La había conocido unos años antes
de aquel fatídico día del “trauma acústico”. Y desde el primer
momento que la vi mi corazón me dijo que algo muy grande iba a nacer con
relación a ella.
Era un plácido día de primavera del
año 1989 cuando, sentado en una de las bancas de la plazuelita pueblerina de Tayabamba,
la vi pasar delante de mí toda ella
erguida y majestuosa, con un andar que
se me antojó cautivante y muy elegante.
Me impresionó de sobre manera su blanco y bello perfil helénico enmarcado por
una cabellera ondulante y castaña. Pero lo que más me atrajo, en ese instante
de contemplación y deleite, fueron aquellos ojos grandes y de mirada ensoñadora
que me hicieron recordar casi de inmediato la bella canción “Bette Davis Eyes” que en ese entonces -en la voz de Kim Carnes- se escuchaba mucho en las radios locales. Iba casi agazapada en un sobretodo largo y oscuro, con
unas botas de cuero negro que realzaba su esbelta silueta y ese aire de
diva, que más tarde descubriría que no era tal, sino más bien de alguien muy
asequible pero a la vez muy imponente.
Los días iban transcurriendo y no
supe más de aquella etérea chica hasta un buen día en que se me acercó una
amiga mía a preguntarme si, por casualidad, había alguna plaza vacante en la
institución de la Microrregión de Pataz, entidad pública donde yo laboraba. Le
dije que justo en mi oficina estábamos necesitando una secretaria pero que
dudábamos que lo encontráramos en esa localidad, pues, ya se habían presentado
varias postulantes y ninguna de ellas había dado la talla. Me señaló que no era
para ella sino para su hermana, que
hacía pocos días había llegado de la ciudad de Lima con un título
universitario bajo el brazo, pero que no
tenía ningún problema de trabajar, en lo inmediato, en lo que fuere. Sin sospechar de quién se trataba le dije que si era
profesional era obvio que la plaza no solo se la ganaba sino que le quedaba
corta y que se presentara nomas que, al fin y al cabo, la institución micro-regional
estaba al servicio de todos los pobladores de esa localidad.

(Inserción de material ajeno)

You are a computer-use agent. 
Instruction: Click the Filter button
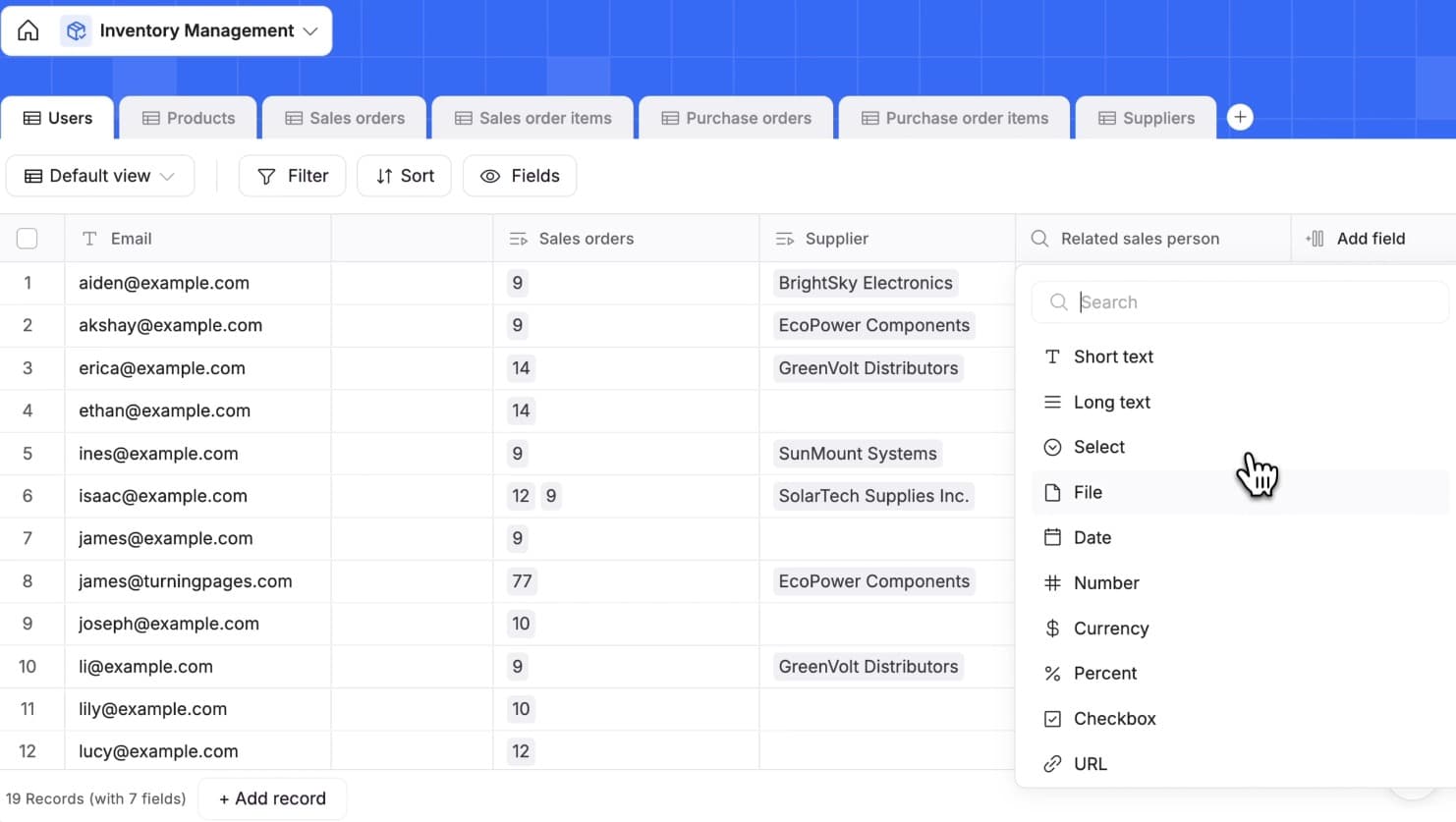pyautogui.click(x=292, y=176)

Al día siguiente grande fue mi
sorpresa ver a la chica de mis ensueños parada delante de mi oficina. Mi corazón como queriéndose salir
de su concavidad no se calmaba por más que lo intentaba. Aturdido y algo
balbuceante salí a su encuentro y, luego
de un intercambio de palabras llenas de convención y buena intención, la llevé
a la oficina de la Gerencia General para presentarla al Gerente Microrregional quien, posteriormente, luego de la entrevista
de rigor la condujo a la jefatura del
Departamento de Recursos Humanos donde
la evaluarían de acuerdo a los parámetros formales de la institución. Al cabo
de más o menos un par de horas que se me hacía infinita, ella regresó a mi oficina
con una gran sonrisa en la cara y una buena nueva para darme: había sido admitida
como secretaria de la Gerencia de Desarrollo Social, área en el que yo me
desempeñaba como Sub Gerente de Promoción Social y
Capacitación Campesina (vaya cargo ostentoso que me habían dado). Acto
seguido y, como si fuera mi amiga de toda la vida, me dio un beso en la mejilla
y tendiéndome su mano blanca y fina se despidió de mí con una mirada que me
hechizó el corazón para siempre. –Candelaria-, dijo que se llamaba, y
a mí me pareció el nombre más hermoso que había en todo el planeta.